- Native name: Arroyo de Jacelitos (Spanish)

Location
- Country: United States
- State: California
- Region: Fresno County

Physical characteristics
- Source: source
- • location: 0.6 miles north of Andrews Peak, in the Diablo Range., Fresno County
- • coordinates: 36°02′52″N 120°32′58″W﻿ / ﻿36.04778°N 120.54944°W
- Mouth: mouth
- • location: flows east-northeast to Los Gatos Creek, 2.6 miles south of Coalinga Nose., Fresno County
- • coordinates: 36°08′51″N 120°15′50″W﻿ / ﻿36.14750°N 120.26389°W
- • elevation: 548 ft (167 m)

= Jacalitos Creek =

Jacalitos Creek formerly known as Arroyo de Jacelitos (Creek of Little Huts), is a creek in Fresno County, California.

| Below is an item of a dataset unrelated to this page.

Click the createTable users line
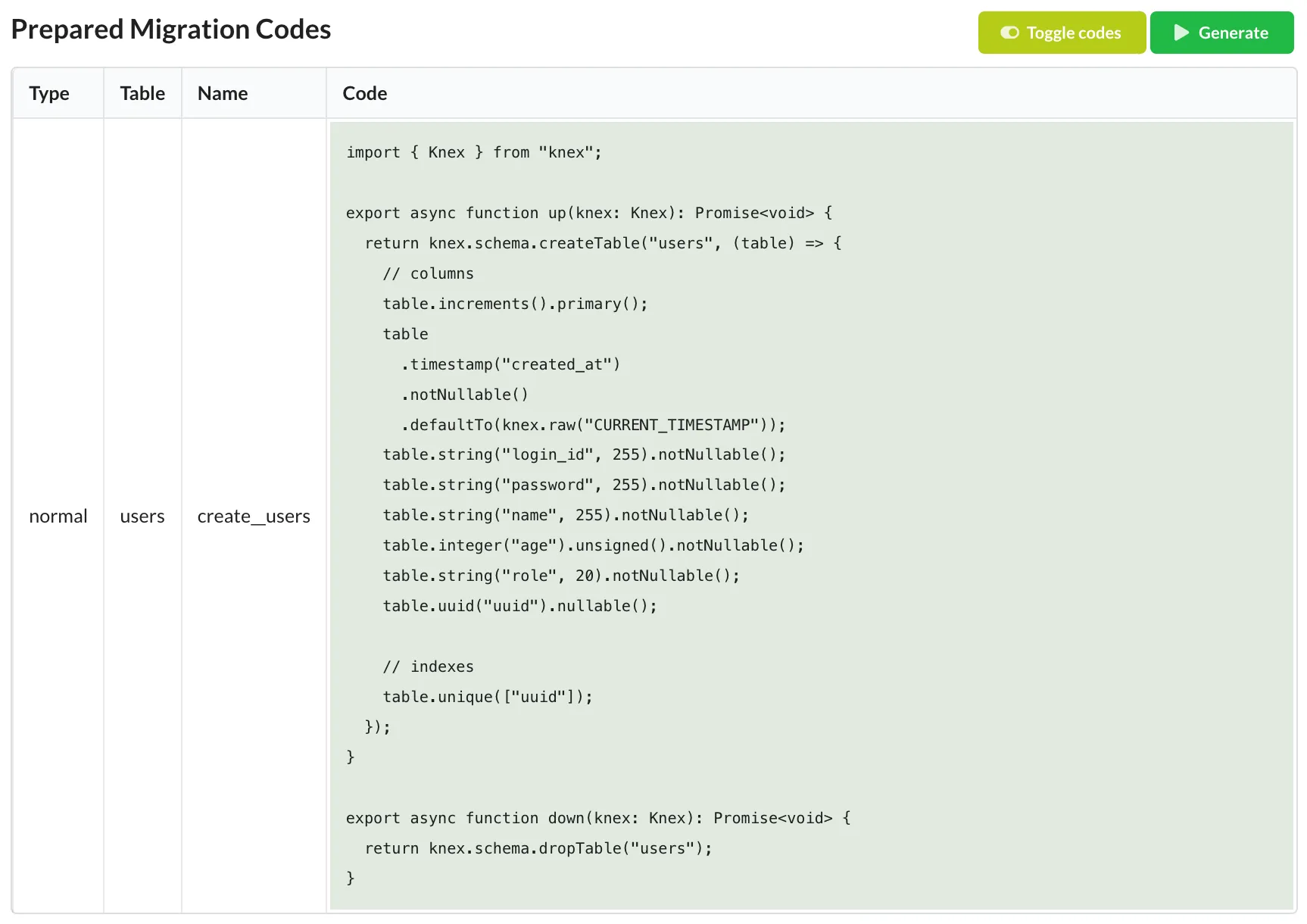point(602,243)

Its source is 0.96 km (0.6 mi) north of Andrews Peak, in the Diablo Range. From there it runs east then northeast between the Jacalitos Hills and the Kreyenhagen Hills, then passes across Pleasant Valley to its confluence with Los Gatos Creek 4.2 km (2.6 mi) south of Coalinga Nose.

==History==
Jacalitos Creek, originally known as El Arroyo de Jacelitos, it was the location of watering places on El Camino Viejo, between Los Gatos Creek to the north and Zapato Chino Creek to the south. Jacalitos is derived from a Spanish word, jacal, meaning a hut with a thatched roof and walls consisting of thin stakes driven into the ground close together and plastered with mud. Modified with the ending -ito, gives it the meaning "little huts".